• [Exercise requirements]
#1 Duplicate the passage of the Parse::Stallion documentation from "The object being" to "and adds them.".
#2 Go on with the Parse::Stallion documentation, picking up after its final line.

• [Selected text]
NAME
Parse::Stallion - Backtracking parser with during or after evaluation
SYNOPSIS
use Parse::Stallion;
my %rules = (rule_name_1 => ..rule_definition..,
rule_name_2 => ..rule_definition..,
...);
my $stallion = new Parse::Stallion({
rules_to_set_up_hash => \%rules,
start_rule => 'rule_name_1', #default is the rule which is not a subrule
do_evaluation_in_parsing => 0, #default is 0
remove_white_space => 1, #default is 0
max_steps => 20000, #default is 20000
});
my $result = $stallion->parse_and_evaluate($given_string);
my ($value, $parse_info) =
$stallion->parse_and_evaluate({parse_this => $s});
Rule Definitions:
AND('subrule_1', 'subrule_2', ..., EVALUATION(sub{...}))
OR('subrule_1', 'subrule_2', ..., EVALUATION(sub{...}))
MULTIPLE('subrule_1', EVALUATION(sub{...}))
LEAF(qr/regex/, EVALUATION(sub{...}))
DESCRIPTION
Stallion parses and evaluates a string using entered grammar rules. The parsing is done top-down via an initial start rule, in a depth first search forming a parse tree. When a rule does not match the parser backtracks to a node that has another option.
For evaluating a tree node, the evaluation subroutine is given a reference to a hash representing the returned values of the child nodes. The evaluation may be done while creating the parse tree and reject a match affecting which strings parse. This allows complex grammars.
If the evaluation is not done while parsing, on a successful parse, the tree is evaluated in bottom up, left to right order.
The grammars recognized are context free and are similar to those expressed in Extended Backus-Naur Form.
The object being parsed does not need to be a string. Except for the section on non-strings, the documentation assumes strings are being parsed.
COMPLETE EXAMPLES
The following examples read in two unsigned integers and adds them.
use Parse::Stallion;
my %basic_grammar = (
expression =>
AND('number',
qr/\s*\+\s*/,
'number',
EVALUATION(
sub {return $_[0]->{number}->[0] + $_[0]->{number}->[1]})
),
number => LEAF(qr/\d+/,
E(sub{return 0 + $_[0];}))
#0 + $_[0] converts the matched string into a number
);
my $parser = new Parse::Stallion(
{rules_to_set_up_hash => \%basic_grammar});
my $result = $parser->parse_and_evaluate('7+4');
#$result should contain 11
my %grammar_2 = (
expression =>
A('number',
qr/\s*\+\s*/,
{right_number => 'number'},
E(sub {return $_[0]->{number} + $_[0]->{right_number}})

• [Material]
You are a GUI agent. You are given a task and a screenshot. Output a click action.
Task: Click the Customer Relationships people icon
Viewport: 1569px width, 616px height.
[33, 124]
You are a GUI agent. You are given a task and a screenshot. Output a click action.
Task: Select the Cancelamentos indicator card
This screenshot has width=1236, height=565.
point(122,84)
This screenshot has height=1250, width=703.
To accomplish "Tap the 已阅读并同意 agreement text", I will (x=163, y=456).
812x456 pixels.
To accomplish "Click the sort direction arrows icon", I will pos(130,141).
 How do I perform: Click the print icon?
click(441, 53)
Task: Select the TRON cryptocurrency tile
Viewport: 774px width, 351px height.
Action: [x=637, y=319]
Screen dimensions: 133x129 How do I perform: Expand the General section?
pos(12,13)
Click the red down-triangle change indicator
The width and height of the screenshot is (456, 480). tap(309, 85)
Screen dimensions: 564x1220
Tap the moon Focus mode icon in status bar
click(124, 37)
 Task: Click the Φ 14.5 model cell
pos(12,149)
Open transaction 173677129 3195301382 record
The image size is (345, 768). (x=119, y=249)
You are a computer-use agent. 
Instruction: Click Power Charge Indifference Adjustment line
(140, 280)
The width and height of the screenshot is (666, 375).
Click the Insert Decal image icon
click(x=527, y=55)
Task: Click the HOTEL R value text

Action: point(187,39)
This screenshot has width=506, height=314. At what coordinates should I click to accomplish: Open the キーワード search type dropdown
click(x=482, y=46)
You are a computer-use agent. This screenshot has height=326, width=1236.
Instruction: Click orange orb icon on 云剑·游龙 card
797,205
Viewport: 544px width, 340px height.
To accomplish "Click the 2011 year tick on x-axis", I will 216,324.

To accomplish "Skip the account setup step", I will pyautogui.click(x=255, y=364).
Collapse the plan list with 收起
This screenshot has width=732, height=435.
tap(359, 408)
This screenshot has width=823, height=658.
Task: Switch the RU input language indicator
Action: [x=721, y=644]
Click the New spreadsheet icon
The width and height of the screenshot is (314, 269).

• [Results for each task]
#1
The object being parsed does not need to be a string. Except for the section on non-strings, the documentation assumes strings are being parsed.
COMPLETE EXAMPLES
The following examples read in two unsigned integers and adds them.

#2
),
number => L(qr/\d+/,
EVALUATION(sub{return 0 + $_[0];}))
);
my $parser_2 = new Parse::Stallion(
{rules_to_set_up_hash => \%grammar_2, start_rule => 'expression'});
my $result_2 = $parser_2->parse_and_evaluate('8+5');
#$result_2 should contain 13
RULES
There are 4 rule types: 'LEAF', 'AND', 'OR', and 'MULTIPLE'.
Parsing begins from the 'start_rule', if the 'start_rule' parameter is omitted, the rule which is not a subrule is used as the start rule. The start rule can be of any type, though if the start rule is a 'LEAF', the grammar is essentially just a regular expression.
After a successful parse, the external nodes correspond to the substrings that the 'LEAF' rules matched; the other rule types correspond to the internal nodes.
LEAF
A 'LEAF' rule contains a regexp that must match the beginning part of the remaining input string, internally \A is prepended to the regexp. During parsing, when a 'LEAF' matches, the matched substring is removed from the input string, though reattached if backtracking occurs. The text LEAF is optional, regexp's are assumed to be leaves, but then there can be no EVALUATION routine for that leaf.
If the regexp matches but is empty, the matched value is set to an empty string as opposed to an undefined value.
Examples (equivalent):
LEAF(qr/xx\w+/)
L(qr/xx\w+/)
qr/xx\w+/
would match any perl word (\w+) starting with "xx".
See the section 'LEAF DETAILS' for other ways to handle leaves.
AND
An 'AND' rule contains a list of subrules that must be completely matched, from left to right, for the 'and' rule to match.
Examples (equivalent):
AND('rule_1', 'rule_2', 'rule_3')
A('rule_1', 'rule_2', 'rule_3')
OR
An 'OR' rule contains a list of subrules, one of which must be matched for the 'OR' rule to match.
During parsing, the subrules are attempted to be matched left to right. If a subrule matches and then is subsequently backtracked, the parser will try to match the next subrule.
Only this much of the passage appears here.